All of the data needs to be printed again, exactly as written.

Dataset extract »
-.-.-
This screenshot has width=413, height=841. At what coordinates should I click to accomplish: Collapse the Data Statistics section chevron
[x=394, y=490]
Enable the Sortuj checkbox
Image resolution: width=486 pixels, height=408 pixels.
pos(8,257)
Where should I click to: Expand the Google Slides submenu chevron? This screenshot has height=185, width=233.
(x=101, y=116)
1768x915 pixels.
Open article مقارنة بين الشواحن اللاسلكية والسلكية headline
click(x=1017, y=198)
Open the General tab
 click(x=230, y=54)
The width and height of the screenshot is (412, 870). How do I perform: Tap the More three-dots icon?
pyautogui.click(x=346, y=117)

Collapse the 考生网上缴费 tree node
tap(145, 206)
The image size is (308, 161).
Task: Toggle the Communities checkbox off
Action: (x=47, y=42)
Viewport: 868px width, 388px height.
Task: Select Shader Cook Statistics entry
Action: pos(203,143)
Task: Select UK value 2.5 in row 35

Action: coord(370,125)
-.-.-
Written response »
This screenshot has width=413, height=841. At what coordinates should I click to accomplish: Collapse the Data Statistics section chevron
[x=394, y=490]
Enable the Sortuj checkbox
Image resolution: width=486 pixels, height=408 pixels.
pos(8,257)
Where should I click to: Expand the Google Slides submenu chevron? This screenshot has height=185, width=233.
(x=101, y=116)
1768x915 pixels.
Open article مقارنة بين الشواحن اللاسلكية والسلكية headline
click(x=1017, y=198)
Open the General tab
 click(x=230, y=54)
The width and height of the screenshot is (412, 870). How do I perform: Tap the More three-dots icon?
pyautogui.click(x=346, y=117)

Collapse the 考生网上缴费 tree node
tap(145, 206)
The image size is (308, 161).
Task: Toggle the Communities checkbox off
Action: (x=47, y=42)
Viewport: 868px width, 388px height.
Task: Select Shader Cook Statistics entry
Action: pos(203,143)
Task: Select UK value 2.5 in row 35

Action: coord(370,125)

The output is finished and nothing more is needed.